Before asking your AI client to create or modify anything, start by having it plan the work first. In Claude Code, you can type /plan to enter plan mode — this lets you and Claude align on the approach before any changes are made.
Instead of jumping straight to “Build me a support agent”, start with “Let’s plan a support agent that handles inbound Slack messages. What tools will it need? What should the escalation flow look like?” — then review the plan and tell Claude to execute it.
2
Review before you approve
When your AI client proposes changes — like updating an agent’s instructions or modifying a tool — read through what it’s about to do before confirming. This is especially important for agents that are already live and handling real conversations.
3
Use conversation history for context
When troubleshooting or refining an agent, ask your AI client to pull recent conversation logs first. This gives it real context to work with rather than guessing.
Prompts like “Look at the last 10 conversations and tell me what’s going wrong” are far more effective than “My agent isn’t working well, fix it”.
4
Test with real scenarios
After building or updating an agent, trigger a test conversation to see how it actually behaves. Don’t just review the configuration — run it. Ask your AI client to “Send a test message to my Support Agent asking about refund policies” and review the response.
5
Work across multiple projects deliberately
If you have separate projects for development and production, connect to both via separate MCP entries. Build and test in your dev project, then once you’re happy, recreate or promote the agent in production. This keeps your live agents safe while you experiment.
Programmatic GTM lets you build, manage, and iterate on your Relevance AI agents and tools directly from AI-powered coding environments like Claude Code, Cursor, or VS Code — instead of using the Relevance AI web interface. You describe what you want in natural language and your AI client handles the rest.
What is MCP?
The Model Context Protocol (MCP) is an open standard that allows AI clients to connect to external tools and data sources. It provides a standardized way for AI assistants to access your Relevance AI workspace. Programmatic GTM is built on top of MCP.
Do I need to use Claude Code?
No. Claude Code with the Relevance AI plugin provides the richest experience, but you can use any MCP-compatible client — Claude Desktop, ChatGPT, Cursor, VS Code, Windsurf, and more. See the MCP Server page for all supported clients.
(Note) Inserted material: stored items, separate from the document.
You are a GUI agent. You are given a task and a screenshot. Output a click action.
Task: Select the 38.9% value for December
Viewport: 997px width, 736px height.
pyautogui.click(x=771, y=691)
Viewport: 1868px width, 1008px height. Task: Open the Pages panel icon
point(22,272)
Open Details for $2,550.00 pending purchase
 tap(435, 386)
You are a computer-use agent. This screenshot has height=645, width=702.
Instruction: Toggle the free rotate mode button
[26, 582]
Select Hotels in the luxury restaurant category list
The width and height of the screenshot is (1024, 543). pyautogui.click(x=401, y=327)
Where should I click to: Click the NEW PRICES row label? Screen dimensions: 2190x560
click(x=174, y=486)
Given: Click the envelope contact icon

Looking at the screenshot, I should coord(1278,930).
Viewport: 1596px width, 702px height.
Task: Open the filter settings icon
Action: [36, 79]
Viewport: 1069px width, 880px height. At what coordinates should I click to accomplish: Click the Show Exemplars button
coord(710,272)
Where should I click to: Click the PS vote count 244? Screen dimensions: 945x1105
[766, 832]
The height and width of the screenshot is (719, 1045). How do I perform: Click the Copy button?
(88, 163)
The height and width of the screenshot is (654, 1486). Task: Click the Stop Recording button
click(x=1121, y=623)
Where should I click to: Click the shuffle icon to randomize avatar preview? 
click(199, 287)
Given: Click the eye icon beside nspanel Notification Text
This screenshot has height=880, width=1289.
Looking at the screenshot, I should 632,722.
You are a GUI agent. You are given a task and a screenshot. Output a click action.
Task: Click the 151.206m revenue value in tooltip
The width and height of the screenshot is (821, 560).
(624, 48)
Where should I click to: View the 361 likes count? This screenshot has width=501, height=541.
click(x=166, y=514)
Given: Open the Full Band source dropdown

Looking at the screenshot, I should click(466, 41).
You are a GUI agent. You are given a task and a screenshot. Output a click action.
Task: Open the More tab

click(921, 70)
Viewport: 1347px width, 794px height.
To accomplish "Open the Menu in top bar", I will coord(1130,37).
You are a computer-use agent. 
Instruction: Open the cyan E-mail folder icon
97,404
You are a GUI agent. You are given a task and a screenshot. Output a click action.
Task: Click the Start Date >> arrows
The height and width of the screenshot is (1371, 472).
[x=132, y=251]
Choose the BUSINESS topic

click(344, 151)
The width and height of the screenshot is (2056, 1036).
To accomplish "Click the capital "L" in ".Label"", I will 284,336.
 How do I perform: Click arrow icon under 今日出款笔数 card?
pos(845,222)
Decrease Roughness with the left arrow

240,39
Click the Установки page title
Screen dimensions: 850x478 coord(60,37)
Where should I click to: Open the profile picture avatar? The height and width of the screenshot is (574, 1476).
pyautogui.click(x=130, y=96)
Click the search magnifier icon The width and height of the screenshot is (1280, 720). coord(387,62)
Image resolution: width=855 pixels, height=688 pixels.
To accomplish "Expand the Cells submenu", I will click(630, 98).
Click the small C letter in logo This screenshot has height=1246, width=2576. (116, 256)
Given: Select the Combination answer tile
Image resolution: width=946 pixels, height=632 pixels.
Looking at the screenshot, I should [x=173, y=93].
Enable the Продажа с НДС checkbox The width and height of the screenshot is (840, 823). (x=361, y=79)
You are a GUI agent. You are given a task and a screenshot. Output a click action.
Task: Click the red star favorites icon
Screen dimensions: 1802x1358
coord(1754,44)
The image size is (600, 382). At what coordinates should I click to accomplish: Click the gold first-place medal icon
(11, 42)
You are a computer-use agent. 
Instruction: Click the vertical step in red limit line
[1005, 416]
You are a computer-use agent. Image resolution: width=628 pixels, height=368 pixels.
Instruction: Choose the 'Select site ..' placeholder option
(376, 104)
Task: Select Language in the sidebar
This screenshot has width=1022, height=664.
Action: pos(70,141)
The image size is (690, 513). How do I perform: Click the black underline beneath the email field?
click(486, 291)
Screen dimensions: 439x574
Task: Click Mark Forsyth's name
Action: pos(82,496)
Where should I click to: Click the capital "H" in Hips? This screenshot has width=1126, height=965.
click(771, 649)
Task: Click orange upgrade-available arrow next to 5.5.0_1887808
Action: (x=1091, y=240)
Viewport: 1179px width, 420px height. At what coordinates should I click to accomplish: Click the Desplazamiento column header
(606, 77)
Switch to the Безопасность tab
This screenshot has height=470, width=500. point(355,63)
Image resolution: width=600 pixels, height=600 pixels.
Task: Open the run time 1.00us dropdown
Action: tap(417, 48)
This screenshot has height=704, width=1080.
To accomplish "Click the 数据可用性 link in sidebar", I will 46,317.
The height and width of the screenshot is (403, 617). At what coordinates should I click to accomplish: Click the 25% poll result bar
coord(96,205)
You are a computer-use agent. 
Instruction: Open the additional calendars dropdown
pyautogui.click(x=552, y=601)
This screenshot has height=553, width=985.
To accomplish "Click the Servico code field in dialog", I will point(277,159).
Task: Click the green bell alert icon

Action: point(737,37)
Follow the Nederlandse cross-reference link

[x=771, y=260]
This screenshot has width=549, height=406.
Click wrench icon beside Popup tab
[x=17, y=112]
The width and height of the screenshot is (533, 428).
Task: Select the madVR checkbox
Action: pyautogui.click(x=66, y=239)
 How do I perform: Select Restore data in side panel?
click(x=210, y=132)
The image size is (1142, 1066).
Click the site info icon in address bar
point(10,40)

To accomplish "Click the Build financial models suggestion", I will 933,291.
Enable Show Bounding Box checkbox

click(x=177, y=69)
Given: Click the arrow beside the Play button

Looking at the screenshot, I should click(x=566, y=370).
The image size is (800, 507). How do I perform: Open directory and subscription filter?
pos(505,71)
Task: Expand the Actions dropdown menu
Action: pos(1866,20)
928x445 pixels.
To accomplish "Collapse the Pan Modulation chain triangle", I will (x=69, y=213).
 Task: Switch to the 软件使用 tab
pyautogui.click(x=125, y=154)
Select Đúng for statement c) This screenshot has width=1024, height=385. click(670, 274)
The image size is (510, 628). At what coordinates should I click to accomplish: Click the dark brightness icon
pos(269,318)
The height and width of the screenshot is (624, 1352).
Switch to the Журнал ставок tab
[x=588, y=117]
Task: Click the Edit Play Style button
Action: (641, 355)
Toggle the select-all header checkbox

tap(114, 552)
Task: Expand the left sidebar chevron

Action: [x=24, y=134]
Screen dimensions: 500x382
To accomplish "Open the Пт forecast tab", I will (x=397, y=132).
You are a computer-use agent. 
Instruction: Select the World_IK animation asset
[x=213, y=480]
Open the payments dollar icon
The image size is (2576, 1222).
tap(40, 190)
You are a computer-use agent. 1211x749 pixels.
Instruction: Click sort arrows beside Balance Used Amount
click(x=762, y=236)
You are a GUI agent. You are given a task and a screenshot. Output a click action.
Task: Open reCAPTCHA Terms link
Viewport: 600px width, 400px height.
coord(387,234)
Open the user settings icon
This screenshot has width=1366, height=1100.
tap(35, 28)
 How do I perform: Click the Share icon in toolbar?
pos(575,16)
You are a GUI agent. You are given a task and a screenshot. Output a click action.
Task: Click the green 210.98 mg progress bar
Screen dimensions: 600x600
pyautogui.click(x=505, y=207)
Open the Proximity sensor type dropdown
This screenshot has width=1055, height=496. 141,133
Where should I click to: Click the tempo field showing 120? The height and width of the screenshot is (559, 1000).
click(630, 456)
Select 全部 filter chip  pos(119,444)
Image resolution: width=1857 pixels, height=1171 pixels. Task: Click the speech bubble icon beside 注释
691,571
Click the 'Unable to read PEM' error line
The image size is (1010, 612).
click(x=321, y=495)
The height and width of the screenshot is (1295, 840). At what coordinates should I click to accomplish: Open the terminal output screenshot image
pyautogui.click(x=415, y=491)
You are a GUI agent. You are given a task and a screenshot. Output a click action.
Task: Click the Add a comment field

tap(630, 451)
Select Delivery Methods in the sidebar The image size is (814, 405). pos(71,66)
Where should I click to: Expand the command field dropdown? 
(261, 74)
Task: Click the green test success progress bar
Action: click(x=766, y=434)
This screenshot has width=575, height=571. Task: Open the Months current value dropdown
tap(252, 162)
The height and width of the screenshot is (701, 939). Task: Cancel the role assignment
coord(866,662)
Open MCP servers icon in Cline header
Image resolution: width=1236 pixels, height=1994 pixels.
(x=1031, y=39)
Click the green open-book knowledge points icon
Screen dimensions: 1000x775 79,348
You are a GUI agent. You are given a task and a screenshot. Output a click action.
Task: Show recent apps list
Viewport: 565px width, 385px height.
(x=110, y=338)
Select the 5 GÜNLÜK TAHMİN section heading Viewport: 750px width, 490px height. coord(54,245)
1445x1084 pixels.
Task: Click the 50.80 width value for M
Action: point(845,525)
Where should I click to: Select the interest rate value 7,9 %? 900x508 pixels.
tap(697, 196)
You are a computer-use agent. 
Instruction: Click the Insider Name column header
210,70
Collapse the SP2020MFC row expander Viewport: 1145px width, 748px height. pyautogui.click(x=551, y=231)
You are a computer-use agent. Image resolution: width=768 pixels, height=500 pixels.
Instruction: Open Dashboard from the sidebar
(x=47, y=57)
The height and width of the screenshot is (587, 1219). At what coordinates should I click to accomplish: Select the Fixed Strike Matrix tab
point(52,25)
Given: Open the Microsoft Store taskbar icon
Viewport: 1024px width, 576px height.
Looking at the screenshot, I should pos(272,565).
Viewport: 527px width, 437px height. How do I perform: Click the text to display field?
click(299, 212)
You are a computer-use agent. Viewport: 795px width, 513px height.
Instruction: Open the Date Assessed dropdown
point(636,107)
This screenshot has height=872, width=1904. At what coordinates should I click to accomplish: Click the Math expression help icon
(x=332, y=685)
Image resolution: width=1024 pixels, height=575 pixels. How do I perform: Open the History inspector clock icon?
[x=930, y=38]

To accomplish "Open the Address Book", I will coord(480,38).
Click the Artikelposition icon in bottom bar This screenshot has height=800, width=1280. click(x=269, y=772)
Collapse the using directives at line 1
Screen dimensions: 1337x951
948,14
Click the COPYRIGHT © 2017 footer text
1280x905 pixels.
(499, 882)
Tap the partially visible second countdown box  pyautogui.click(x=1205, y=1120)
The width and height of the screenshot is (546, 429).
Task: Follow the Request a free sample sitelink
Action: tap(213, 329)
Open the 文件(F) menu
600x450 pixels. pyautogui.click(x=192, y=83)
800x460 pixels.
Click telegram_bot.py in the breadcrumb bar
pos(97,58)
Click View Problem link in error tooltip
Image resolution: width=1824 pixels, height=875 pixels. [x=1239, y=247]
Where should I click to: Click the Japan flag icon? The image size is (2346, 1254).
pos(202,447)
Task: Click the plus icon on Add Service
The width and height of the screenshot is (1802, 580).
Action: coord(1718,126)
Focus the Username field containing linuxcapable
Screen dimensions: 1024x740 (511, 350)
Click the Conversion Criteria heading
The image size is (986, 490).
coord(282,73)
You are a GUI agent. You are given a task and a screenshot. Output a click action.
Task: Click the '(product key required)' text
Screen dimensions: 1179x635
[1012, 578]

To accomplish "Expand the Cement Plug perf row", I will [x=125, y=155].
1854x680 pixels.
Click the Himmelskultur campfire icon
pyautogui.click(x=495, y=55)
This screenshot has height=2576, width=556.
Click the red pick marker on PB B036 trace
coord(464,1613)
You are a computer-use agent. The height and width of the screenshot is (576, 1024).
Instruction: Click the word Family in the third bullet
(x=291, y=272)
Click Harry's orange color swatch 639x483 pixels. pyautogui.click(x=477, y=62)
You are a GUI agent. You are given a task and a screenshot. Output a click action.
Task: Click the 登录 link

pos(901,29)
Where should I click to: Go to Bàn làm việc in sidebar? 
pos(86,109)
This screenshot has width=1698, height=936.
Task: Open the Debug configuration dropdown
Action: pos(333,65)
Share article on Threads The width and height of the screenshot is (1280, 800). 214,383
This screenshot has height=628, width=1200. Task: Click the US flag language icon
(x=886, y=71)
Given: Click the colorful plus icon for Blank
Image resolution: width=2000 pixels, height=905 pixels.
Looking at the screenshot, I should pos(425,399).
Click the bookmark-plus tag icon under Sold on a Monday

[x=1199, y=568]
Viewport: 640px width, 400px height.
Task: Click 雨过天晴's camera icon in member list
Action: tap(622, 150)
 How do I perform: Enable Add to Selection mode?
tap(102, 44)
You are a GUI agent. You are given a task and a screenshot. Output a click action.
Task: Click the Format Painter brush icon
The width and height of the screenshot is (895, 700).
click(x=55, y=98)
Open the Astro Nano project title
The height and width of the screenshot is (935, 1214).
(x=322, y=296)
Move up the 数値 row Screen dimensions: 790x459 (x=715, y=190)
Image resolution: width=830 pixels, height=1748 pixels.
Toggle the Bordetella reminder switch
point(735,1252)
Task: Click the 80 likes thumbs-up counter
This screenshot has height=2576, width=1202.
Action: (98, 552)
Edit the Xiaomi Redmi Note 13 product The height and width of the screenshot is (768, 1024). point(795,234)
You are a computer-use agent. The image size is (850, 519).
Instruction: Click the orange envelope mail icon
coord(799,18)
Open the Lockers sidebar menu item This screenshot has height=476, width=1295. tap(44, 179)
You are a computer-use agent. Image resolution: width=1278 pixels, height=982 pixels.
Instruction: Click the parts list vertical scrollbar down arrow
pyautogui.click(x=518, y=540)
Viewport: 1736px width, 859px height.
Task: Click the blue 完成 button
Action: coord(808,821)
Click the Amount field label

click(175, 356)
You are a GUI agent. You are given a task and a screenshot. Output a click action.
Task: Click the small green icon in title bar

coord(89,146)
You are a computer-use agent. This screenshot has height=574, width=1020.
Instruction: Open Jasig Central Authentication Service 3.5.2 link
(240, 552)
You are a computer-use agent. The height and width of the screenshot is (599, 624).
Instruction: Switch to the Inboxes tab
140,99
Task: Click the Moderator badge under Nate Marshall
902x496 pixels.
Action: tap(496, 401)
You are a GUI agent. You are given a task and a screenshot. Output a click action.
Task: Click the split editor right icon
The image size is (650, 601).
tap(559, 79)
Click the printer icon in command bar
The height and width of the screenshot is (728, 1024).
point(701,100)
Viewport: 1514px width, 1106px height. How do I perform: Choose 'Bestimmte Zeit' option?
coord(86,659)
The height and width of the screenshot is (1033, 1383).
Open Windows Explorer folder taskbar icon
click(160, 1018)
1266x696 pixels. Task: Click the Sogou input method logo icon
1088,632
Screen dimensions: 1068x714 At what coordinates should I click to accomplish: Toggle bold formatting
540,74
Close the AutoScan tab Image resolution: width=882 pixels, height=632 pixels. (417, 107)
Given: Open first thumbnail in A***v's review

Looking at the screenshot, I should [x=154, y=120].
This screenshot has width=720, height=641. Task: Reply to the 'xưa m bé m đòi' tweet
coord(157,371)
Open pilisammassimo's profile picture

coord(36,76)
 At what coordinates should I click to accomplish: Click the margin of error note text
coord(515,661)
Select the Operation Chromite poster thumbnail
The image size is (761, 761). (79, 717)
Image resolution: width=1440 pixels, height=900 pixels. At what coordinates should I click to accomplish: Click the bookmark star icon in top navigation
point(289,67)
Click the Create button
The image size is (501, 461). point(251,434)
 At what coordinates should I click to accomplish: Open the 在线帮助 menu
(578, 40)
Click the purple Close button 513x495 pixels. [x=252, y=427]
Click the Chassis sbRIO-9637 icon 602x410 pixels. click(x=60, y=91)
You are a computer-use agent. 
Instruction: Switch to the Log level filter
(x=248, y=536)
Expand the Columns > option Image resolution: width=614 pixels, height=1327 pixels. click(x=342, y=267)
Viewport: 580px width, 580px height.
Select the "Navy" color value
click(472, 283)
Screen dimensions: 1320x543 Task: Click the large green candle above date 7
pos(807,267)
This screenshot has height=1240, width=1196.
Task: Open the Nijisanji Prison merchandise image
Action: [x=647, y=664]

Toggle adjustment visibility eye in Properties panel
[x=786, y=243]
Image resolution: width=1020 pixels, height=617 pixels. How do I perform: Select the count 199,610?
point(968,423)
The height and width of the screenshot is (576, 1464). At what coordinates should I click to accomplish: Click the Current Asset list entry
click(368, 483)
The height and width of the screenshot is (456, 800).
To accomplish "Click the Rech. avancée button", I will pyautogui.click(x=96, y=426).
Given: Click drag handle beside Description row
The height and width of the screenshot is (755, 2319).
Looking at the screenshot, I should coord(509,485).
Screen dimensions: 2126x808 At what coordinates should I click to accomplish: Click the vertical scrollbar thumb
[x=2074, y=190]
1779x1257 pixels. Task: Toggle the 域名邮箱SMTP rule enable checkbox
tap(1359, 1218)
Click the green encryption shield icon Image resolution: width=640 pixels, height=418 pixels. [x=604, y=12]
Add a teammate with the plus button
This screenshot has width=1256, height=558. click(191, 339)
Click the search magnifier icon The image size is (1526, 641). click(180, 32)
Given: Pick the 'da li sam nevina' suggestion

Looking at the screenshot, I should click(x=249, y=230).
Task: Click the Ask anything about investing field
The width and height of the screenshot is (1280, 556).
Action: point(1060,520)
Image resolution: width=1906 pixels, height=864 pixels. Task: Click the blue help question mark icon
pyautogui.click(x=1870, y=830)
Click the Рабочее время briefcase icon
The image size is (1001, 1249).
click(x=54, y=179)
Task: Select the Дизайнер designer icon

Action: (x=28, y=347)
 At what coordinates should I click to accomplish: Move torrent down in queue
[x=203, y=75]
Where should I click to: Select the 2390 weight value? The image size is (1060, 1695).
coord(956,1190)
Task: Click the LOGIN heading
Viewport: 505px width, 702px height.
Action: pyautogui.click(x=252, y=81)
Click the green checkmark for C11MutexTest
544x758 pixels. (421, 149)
Is Programmatic GTM free to use?
The MCP server and Claude Code plugin are free. You will be billed for any Relevance AI usage (agent runs, tool executions, etc.) according to your plan.
Can I use multiple AI clients at the same time?
Yes. You can connect to the Relevance AI MCP server from as many clients as you like simultaneously. Each client authenticates independently.
Does authentication expire?
Authentication tokens may expire after a period of inactivity. If you are prompted to re-authenticate, simply follow the login flow again.
Can I restrict which tools are available?
The MCP server exposes the tools and agents available in the project you authenticated against. To control access, organize your tools across different projects and authenticate each connection to the appropriate project.